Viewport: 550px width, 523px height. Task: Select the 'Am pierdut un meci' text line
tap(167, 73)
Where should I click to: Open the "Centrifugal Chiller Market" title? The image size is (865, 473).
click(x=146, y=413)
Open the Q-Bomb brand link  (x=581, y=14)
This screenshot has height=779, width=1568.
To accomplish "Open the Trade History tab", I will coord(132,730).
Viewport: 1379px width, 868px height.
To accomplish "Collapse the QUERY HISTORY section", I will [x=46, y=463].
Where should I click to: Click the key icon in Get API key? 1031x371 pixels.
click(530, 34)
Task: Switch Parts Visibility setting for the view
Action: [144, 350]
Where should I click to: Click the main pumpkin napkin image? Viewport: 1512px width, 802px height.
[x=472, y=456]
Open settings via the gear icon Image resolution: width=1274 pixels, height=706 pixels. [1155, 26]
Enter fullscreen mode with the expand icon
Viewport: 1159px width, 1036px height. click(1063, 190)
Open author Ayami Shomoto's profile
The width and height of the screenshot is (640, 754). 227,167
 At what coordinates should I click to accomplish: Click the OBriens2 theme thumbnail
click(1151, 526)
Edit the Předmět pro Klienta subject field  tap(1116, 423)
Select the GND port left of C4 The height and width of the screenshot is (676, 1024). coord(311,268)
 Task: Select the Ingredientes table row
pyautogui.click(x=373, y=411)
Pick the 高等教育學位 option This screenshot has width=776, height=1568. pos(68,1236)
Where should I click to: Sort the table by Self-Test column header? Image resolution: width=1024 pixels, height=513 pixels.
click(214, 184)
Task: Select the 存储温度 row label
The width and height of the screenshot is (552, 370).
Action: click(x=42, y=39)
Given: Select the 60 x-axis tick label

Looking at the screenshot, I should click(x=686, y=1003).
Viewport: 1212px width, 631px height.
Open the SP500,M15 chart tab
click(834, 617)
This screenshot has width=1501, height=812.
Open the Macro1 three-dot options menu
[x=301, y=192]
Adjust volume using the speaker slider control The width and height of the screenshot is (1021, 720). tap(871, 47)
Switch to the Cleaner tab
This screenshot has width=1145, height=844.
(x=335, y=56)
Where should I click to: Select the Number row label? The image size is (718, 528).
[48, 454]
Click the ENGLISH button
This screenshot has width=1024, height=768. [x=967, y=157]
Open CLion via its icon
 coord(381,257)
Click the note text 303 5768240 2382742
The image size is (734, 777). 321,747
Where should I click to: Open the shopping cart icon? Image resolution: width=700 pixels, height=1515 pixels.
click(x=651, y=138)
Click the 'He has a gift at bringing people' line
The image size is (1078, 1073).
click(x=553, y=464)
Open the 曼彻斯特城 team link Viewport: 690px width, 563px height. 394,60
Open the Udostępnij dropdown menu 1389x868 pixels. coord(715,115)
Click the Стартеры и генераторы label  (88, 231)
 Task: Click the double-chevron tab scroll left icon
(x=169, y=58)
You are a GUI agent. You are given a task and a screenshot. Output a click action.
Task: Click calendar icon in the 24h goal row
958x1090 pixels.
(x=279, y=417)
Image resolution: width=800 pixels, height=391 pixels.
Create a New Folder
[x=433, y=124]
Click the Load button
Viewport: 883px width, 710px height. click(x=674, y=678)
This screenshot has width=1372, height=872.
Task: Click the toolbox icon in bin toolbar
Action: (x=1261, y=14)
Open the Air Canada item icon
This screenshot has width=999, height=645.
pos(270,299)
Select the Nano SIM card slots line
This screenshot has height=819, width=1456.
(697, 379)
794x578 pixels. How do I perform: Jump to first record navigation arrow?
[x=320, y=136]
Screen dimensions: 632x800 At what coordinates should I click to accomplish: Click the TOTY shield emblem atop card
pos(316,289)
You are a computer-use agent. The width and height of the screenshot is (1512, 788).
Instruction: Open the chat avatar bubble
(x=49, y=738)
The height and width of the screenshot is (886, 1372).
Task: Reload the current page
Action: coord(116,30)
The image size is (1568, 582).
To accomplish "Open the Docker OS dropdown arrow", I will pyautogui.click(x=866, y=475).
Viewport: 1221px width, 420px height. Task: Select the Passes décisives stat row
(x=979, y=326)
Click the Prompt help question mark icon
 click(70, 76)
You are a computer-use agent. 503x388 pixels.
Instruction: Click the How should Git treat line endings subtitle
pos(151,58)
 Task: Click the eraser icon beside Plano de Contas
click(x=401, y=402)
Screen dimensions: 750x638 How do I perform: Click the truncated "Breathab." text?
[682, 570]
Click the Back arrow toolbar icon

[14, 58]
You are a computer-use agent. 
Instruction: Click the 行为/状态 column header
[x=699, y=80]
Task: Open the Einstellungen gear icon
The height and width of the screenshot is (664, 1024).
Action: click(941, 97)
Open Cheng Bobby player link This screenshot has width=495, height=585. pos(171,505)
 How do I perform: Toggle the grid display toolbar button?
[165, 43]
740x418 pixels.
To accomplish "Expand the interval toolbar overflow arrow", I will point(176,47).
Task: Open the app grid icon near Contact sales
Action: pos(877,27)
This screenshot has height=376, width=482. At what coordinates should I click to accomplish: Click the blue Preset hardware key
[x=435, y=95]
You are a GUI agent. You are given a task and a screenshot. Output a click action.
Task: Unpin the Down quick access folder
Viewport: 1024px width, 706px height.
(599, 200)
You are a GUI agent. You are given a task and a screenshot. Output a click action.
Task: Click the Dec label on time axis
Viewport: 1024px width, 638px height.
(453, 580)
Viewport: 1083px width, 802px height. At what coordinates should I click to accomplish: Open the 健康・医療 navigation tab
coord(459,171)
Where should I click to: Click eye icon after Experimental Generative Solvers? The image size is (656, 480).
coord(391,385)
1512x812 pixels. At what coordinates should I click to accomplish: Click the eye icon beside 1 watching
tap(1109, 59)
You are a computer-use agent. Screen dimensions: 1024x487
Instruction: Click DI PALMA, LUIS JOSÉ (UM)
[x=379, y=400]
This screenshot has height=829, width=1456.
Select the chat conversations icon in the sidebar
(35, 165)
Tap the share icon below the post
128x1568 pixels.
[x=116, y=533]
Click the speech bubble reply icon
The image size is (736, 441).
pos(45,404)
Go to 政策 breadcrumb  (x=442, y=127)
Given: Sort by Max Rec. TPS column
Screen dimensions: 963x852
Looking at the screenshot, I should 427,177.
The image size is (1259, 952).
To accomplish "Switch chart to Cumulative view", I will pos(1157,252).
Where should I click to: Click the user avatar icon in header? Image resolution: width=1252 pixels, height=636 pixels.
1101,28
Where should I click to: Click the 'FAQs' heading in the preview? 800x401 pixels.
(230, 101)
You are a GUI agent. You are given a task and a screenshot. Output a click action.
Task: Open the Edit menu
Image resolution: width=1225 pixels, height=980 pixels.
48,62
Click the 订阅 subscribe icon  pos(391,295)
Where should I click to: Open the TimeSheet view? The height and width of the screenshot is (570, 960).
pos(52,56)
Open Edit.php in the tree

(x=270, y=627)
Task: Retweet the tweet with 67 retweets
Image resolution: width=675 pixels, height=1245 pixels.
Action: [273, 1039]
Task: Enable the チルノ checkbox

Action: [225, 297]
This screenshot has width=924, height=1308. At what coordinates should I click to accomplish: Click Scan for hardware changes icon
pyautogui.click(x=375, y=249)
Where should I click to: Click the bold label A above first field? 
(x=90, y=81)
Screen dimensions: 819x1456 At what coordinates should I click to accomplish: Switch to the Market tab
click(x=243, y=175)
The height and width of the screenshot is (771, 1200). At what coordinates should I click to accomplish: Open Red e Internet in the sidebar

_ _ _

Retype exactly the lines from the one containing "The image size is (1259, 952)." through the end of the data. Add nothing.

SOLUTION:
The image size is (1259, 952).
To accomplish "Switch chart to Cumulative view", I will pos(1157,252).
Where should I click to: Click the user avatar icon in header? Image resolution: width=1252 pixels, height=636 pixels.
1101,28
Where should I click to: Click the 'FAQs' heading in the preview? 800x401 pixels.
(230, 101)
You are a GUI agent. You are given a task and a screenshot. Output a click action.
Task: Open the Edit menu
Image resolution: width=1225 pixels, height=980 pixels.
48,62
Click the 订阅 subscribe icon  pos(391,295)
Where should I click to: Open the TimeSheet view? The height and width of the screenshot is (570, 960).
pos(52,56)
Open Edit.php in the tree

(x=270, y=627)
Task: Retweet the tweet with 67 retweets
Image resolution: width=675 pixels, height=1245 pixels.
Action: [273, 1039]
Task: Enable the チルノ checkbox

Action: [225, 297]
This screenshot has width=924, height=1308. At what coordinates should I click to accomplish: Click Scan for hardware changes icon
pyautogui.click(x=375, y=249)
Where should I click to: Click the bold label A above first field? 
(x=90, y=81)
Screen dimensions: 819x1456 At what coordinates should I click to accomplish: Switch to the Market tab
click(x=243, y=175)
The height and width of the screenshot is (771, 1200). At what coordinates should I click to accomplish: Open Red e Internet in the sidebar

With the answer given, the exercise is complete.